Objective: The study aimed to evaluate whether high-flow oxygen therapy (HFOT) during training was more effective than oxygen in improving exercise capacity in hypoxemic chronic obstructive pulmonary disease (COPD).
Methods: A total of 171 patients with COPD and chronic hypoxemia were consecutively recruited in 8 rehabilitation hospitals in a randomized controlled trial. Cycle-ergometer exercise training was used in 20 supervised sessions at iso inspiratory oxygen fraction in both groups. Pre- and post-training endurance time (Tlim), 6-minute walking distance (6MWD), respiratory and limb muscle strength, arterial blood gases, Barthel Index, Barthel Dyspnea Index, COPD Assessment Test, Maugeri Respiratory Failure questionnaire, and patient satisfaction were evaluated.
Results: Due to 15.4% and 24.1% dropout rates, 71 and 66 patients were analyzed in HFOT and Venturi mask (V-mask) groups, respectively. Exercise capacity significantly improved after training in both groups with similar patient satisfaction. Between-group difference in post-training improvement in 6MWD (mean: 17.14 m; 95% CI = 0.87 to 33.43 m) but not in Tlim (mean: 141.85 seconds; 95% CI = -18.72 to 302.42 seconds) was significantly higher in HFOT. The minimal clinically important difference of Tlim was reached by 47% of patients in the V-mask group and 56% of patients in the HFOT group, whereas the minimal clinically important difference of 6MWD was reached by 51% of patients in the V-mask group and 69% of patients in the HFOT group, respectively.

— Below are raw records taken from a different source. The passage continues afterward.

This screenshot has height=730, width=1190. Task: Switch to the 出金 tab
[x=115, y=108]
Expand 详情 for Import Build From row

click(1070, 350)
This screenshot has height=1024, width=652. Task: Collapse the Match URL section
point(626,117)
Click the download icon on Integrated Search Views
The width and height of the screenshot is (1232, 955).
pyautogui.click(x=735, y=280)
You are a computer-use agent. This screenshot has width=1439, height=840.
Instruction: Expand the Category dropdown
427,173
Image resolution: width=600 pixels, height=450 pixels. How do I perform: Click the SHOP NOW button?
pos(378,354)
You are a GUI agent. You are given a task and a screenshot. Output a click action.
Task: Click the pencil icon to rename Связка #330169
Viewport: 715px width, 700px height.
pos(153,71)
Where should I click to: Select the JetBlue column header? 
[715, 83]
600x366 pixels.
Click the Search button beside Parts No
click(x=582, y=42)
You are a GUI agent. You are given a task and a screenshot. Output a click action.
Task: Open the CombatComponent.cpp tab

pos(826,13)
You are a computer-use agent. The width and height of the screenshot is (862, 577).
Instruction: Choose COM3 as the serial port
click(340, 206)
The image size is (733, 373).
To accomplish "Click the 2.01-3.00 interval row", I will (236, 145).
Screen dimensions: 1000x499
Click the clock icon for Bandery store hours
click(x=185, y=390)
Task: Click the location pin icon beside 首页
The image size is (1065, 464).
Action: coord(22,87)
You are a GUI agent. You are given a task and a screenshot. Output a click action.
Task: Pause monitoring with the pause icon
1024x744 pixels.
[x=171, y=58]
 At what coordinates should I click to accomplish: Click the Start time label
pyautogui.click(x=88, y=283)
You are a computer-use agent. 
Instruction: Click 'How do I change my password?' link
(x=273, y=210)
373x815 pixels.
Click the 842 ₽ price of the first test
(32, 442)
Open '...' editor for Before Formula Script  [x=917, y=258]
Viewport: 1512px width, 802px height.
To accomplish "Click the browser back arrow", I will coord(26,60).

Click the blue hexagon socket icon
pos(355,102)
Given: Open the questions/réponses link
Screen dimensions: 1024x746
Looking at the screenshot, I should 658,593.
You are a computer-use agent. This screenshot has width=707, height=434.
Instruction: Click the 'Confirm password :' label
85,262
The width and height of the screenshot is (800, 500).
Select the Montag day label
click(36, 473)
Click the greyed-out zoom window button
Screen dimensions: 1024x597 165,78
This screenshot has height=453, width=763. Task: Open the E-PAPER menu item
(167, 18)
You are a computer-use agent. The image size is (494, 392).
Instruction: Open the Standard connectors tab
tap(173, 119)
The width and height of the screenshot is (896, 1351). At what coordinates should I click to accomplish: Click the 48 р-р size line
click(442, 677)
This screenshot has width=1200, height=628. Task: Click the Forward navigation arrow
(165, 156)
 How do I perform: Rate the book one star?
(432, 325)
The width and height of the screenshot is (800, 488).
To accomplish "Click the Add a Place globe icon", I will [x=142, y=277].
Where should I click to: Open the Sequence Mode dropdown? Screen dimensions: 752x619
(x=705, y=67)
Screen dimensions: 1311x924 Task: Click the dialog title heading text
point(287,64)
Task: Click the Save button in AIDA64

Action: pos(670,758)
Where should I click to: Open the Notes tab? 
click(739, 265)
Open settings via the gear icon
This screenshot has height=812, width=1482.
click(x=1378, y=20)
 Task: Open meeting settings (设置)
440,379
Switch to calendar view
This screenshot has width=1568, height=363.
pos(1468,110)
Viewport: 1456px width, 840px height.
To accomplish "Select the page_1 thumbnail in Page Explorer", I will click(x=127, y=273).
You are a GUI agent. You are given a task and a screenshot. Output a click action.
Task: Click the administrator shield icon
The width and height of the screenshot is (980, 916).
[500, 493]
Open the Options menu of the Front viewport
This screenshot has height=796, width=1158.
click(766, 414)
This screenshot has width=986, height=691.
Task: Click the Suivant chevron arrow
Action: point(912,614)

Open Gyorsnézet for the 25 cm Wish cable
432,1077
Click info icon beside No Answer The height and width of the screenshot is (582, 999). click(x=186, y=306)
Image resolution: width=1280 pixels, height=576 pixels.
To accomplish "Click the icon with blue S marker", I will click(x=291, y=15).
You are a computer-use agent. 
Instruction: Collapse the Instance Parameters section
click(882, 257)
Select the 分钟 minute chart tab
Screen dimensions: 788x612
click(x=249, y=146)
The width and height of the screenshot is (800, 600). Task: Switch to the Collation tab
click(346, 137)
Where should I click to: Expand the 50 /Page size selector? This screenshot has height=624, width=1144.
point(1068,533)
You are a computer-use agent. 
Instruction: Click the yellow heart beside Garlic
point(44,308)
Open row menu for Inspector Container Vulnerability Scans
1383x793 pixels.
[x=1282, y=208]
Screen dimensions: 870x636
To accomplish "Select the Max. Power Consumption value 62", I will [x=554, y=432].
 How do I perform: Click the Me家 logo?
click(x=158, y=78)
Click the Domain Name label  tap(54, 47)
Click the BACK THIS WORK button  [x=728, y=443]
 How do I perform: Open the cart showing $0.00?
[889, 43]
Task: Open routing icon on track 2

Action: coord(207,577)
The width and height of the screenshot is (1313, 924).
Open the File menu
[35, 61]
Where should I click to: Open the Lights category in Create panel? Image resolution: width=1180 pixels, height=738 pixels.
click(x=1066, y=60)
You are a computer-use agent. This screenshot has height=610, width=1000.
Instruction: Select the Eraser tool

Conclusion: In patients with hypoxemic COPD, exercise training is effective in improving exercise capacity.
Impact statement: The addition of HFOT during exercise training is not more effective than oxygen through V-mask in improving endurance time, the primary outcome, whereas it is more effective in improving walking distance.
Trial registration: ClinicalTrials.gov NCT03322787.